US Inflation Dips From Four-Decade High But Still Causing Pain

Inflation in U.S slowed in April after seven months of relentless gains, a tentative sign that price increases may be peaking while still imposing a financial strain on American households.

Consumer prices jumped 8.3% last month from a year ago, the government said Wednesday. That was below the 8.5% year-over-year surge in March, which was the highest since 1981. On a monthly basis, prices rose 0.3% from March to April, the smallest increase in eight months.

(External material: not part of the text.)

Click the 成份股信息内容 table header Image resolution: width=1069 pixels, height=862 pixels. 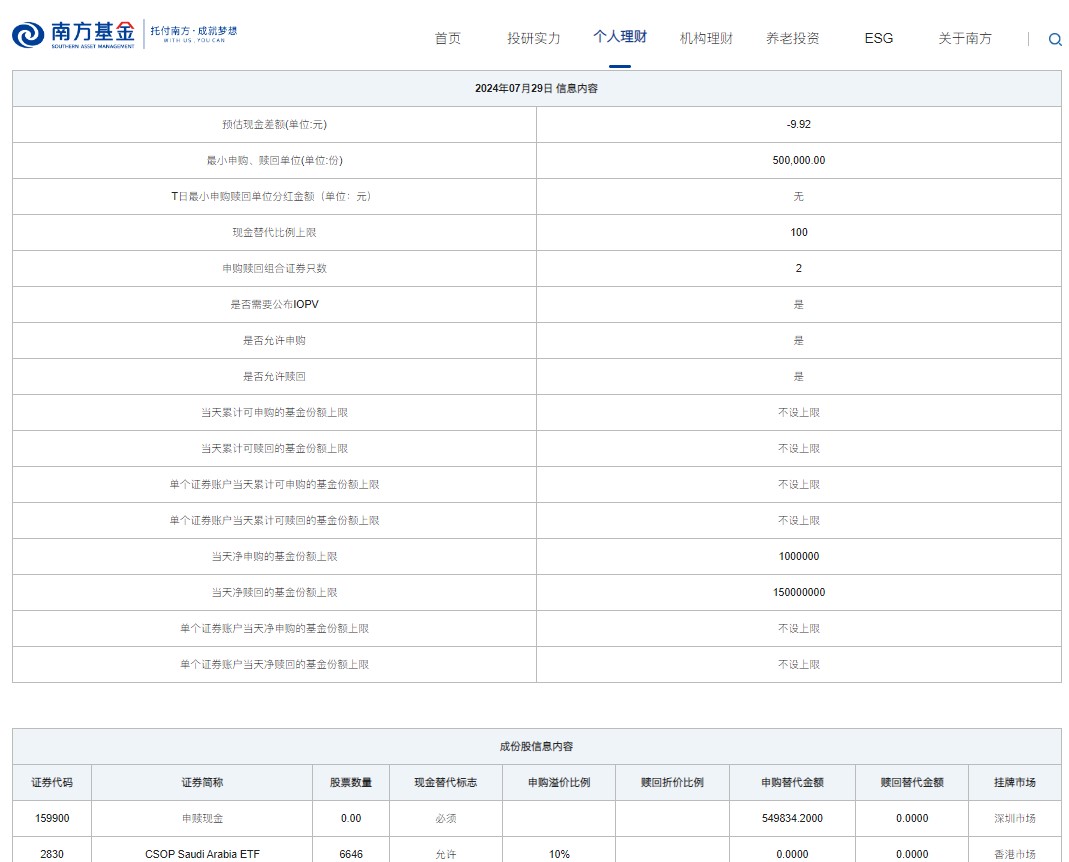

However, Wednesday’s report contained some cautionary signs that inflation may be becoming more entrenched. Excluding the volatile food and energy categories, so-called core prices jumped twice as much from March to April as they did the previous month. The increases were fueled by spiking prices for airline tickets, hotel rooms and new cars. Apartment rental costs also kept rising.

Those price jumps “make clear that there is still a long way to go before inflation returns to more acceptable levels,” said Eric Winograd, U.S. economist at asset manager AB.

Even if it moderates, inflation will likely remain high well into 2023, economists say, leaving many Americans burdened by price increases that have outpaced pay raises. Especially hurt are lower-income and Black and Hispanic families, who are disproportionately squeezed by costlier food, gas and rent.

For now, a fallback in gas prices in April helped slow overall inflation. Nationally, average prices for a gallon of gas fell to as low as $4.10 in April, according to AAA, after spiking to $4.32 in March. But since then, gas prices have surged to a record $4.40 a gallon.

Grocery prices are still spiking, in part because Russia’s invasion of Ukraine has heightened the cost of wheat and other grains. Food prices rose 1% from March to April and nearly 11% from a year ago. That year-over-year increase is the biggest since 1980.

Turmoil overseas could accelerate inflation in the coming months. If the European Union, for example, decides to bar imports of Russian oil, world oil prices could rise. So could U.S. gas prices. And China’s COVID lockdowns could worsen supply chain snarls.